Human beings have spent years dedicating themselves to mastering the art of playing Go, a notoriously complex game. In just three days, Google’s AlphaGo Zero, a machine-learning algorithm, taught itself how to play the board game Go and became the world champion. Even more impressive, it could beat the previous version of itself that had already defeated human world champions.
Leader researcher for AlphaGo shared in a 2017 video: “It defeated the version of AlphaGo that won against the world champion Lee Sedol, and it beat that version of AlphaGo by hundred games to zero.”
However, humans recently had a win against machines when a Go player below the top amateur ranking beat the AI player KataGo in 14 out of 15 games. This victory was achieved through a group of researchers who trained their own AI “adversaries” to search for weaknesses in KataGo.
Instead of playing Go better than KataGo, the adversaries won by tricking the AI into making serious blunders. The exploit was to create a large loop of stones around the AI victim’s stones but distract the AI by placing pieces in other areas of the board. This strategy consistently defeated the computer, and the researchers concluded that highly capable agents can still harbor serious vulnerabilities.
The strategy was created by Kellin Pelrine, who is an author on the paper. Using this strategy, Pelrine was able to bear the computer on a consistent basis. Once Pelrine learned this strategy, no further help from AI was needed.
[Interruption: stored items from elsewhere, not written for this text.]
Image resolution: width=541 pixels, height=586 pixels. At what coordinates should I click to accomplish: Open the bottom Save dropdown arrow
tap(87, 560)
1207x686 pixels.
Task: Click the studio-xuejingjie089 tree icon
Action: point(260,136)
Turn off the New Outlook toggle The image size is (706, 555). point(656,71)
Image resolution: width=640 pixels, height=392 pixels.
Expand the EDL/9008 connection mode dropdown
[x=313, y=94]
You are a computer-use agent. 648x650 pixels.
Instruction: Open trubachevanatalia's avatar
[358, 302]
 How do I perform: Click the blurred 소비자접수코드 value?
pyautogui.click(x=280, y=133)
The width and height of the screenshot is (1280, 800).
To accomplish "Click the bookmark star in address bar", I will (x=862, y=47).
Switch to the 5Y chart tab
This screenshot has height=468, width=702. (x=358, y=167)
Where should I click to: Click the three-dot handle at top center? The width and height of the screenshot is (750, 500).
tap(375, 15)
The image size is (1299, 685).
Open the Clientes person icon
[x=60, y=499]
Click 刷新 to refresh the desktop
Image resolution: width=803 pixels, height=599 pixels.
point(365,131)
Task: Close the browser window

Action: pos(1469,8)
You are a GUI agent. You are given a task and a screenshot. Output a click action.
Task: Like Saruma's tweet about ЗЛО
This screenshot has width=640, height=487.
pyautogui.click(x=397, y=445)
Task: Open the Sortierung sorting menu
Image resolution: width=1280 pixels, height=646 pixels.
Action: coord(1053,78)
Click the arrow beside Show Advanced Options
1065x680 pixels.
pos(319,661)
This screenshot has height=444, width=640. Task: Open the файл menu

While the victory against the machines is impressive, the researchers warn that the implications go beyond Go. “Our results underscore that improvements in capabilities do not always translate into adequate robustness,” the team shared. “Failures in Go AI systems are entertaining, but similar failures in safety-critical systems like automated financial trading or autonomous vehicles could have dire consequences.” The researchers’ study has been published on their website.